シマンテックが業務アプリのセキュリティ対策コンサルを開始--「日本版SOX法で必要とされる」

　シマンテックは11月8日、業務アプリケーションのセキュリティに関するコンサルティングを実施する「シマンテックセキュアアプリケーションサービス」の販売を開始した。官庁、金融機関、製造業、ソフトウェア開発企業を対象にする。

　セキュアアプリケーションサービスは、業務アプリケーションの要求定義から設計、インプリメント、試験、実稼働、保守に至るまでのすべての過程でセキュリティリスクを減少させる。

　提供されるサービスは（1）環境整備、（2）評価・診断、（3）教育--の3つからなる。（1）の環境整備には、CやJavaなどのコーディング規約、不正アクセスなどのリスクが実際に起きた際の防御手段をどうするかなどをまとめておく。

　（2）の評価・診断では、システムのどのアプリケーションにどのようなセキュリティリスクがあるのかを分析する。また、ソースコードを実装レベルから脆弱性などの問題点を明らかにし、評価ツールを利用して、どのように改善していくべきかをまとめる。さらにアプリケーションへの侵入テストも実施する。

　（3）の教育では、セキュリティの基本、アプリケーションセキュリティ、サイバー攻撃と対応策などの教育をアプリケーション開発者やシステム管理者などに提供する。

　シマンテックのコンサルティングサービス部で部長を務める山内正氏は「近い将来に成立すると見られる“日本版SOX法”で業務アプリケーションのセキュリティを必要としている」と説明する。

　現在議論されている日本版SOX法は、企業がまとめる財務報告が完全で正確であるかを証明しなければならない。その中で日本版SOX法は、個別のアプリケーションが正しい取引処理をし、アプリケーションが正しい記録を確保していることを保証する「業務処理統制」を必要としている。

　業務処理統制で、各業務領域においてコンピュータなどのデータが適切に収集・処理され、財務報告に反映される業務プロセスとなっていることを確保しなければならない。

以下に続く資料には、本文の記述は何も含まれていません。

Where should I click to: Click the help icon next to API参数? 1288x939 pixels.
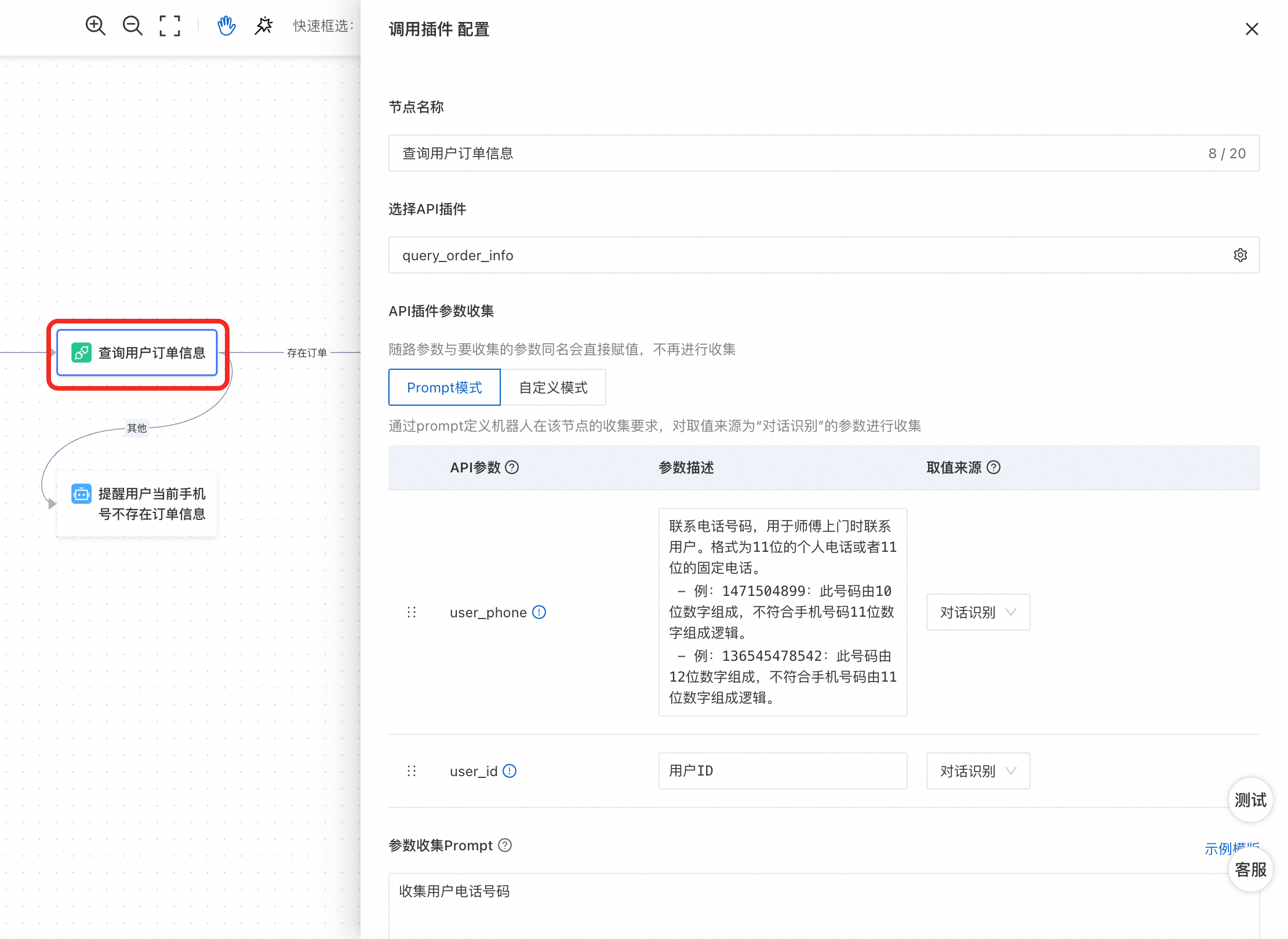[512, 467]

このことから業務アプリケーションがセキュリティリスクを抱えていないことが必要とされる。

　また、政府から10月に発表され、現在議論されている「政府機関の情報セキュリティ対策のための統一基準」でも、ソフトにセキュリティホールが混入しないための対策が必要とされている。

　山内氏は、これらの法令遵守（コンプライアンス）の面からも「業務アプリケーションのセキュリティ対策が必要」だと主張している。

　山内氏によれば、「業務アプリケーションのセキュリティ対策について、包括的に対応したのはセキュアアプリケーションサービスが日本初」としている。

　セキュアアプリケーションサービスは、CやC#、Javaなどの現在主要なプログラミング言語に対応しているが、「主要言語以外で構築されたアプリケーションに対しては、リバースエンジニアリングでコードレビューできる」（山内氏）という。